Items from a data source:

_ _ _ _ _ _ _

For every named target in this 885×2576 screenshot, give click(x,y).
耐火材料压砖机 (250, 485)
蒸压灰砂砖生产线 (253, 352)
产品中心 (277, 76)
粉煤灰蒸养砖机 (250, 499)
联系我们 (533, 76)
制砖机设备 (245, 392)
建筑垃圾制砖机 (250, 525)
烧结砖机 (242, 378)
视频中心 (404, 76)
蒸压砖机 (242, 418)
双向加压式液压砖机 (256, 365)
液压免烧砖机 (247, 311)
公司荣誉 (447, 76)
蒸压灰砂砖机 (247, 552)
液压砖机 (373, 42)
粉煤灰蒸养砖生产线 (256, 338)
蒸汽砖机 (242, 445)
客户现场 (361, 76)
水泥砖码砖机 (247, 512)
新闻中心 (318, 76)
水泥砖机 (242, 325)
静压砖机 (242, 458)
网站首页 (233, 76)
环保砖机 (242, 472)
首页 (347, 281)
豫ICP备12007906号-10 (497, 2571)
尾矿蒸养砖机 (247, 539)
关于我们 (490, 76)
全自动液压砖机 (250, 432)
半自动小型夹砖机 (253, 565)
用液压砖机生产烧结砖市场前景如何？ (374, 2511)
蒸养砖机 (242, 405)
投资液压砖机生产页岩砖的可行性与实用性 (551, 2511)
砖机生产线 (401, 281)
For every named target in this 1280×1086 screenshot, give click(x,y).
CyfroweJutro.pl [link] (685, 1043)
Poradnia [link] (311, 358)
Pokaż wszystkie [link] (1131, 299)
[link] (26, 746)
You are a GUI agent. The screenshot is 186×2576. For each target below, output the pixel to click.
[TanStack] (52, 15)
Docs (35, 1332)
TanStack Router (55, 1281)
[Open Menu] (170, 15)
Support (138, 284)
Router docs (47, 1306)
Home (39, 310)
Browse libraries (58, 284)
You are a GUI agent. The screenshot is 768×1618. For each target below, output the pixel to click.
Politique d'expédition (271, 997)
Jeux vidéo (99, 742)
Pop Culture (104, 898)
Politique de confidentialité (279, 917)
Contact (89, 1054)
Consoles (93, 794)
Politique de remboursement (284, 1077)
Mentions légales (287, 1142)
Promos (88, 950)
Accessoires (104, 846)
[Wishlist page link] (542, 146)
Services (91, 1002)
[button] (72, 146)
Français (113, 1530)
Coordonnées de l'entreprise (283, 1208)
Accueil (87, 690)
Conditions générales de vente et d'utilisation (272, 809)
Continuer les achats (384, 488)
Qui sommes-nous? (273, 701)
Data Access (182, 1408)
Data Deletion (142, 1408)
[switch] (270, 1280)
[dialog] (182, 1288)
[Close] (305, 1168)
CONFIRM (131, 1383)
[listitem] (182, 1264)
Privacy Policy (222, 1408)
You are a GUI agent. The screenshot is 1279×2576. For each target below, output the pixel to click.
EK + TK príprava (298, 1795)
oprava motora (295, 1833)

_ _ _ _ _ _ _

WHAT YOU ARE ASKED TO DO:
The expected output is each line of the records above that includes the word "this".

EXERCISE SOLUTION:
For every named target in this 885×2576 screenshot, give click(x,y).
For every named target in this 1280×1086 screenshot, give click(x,y).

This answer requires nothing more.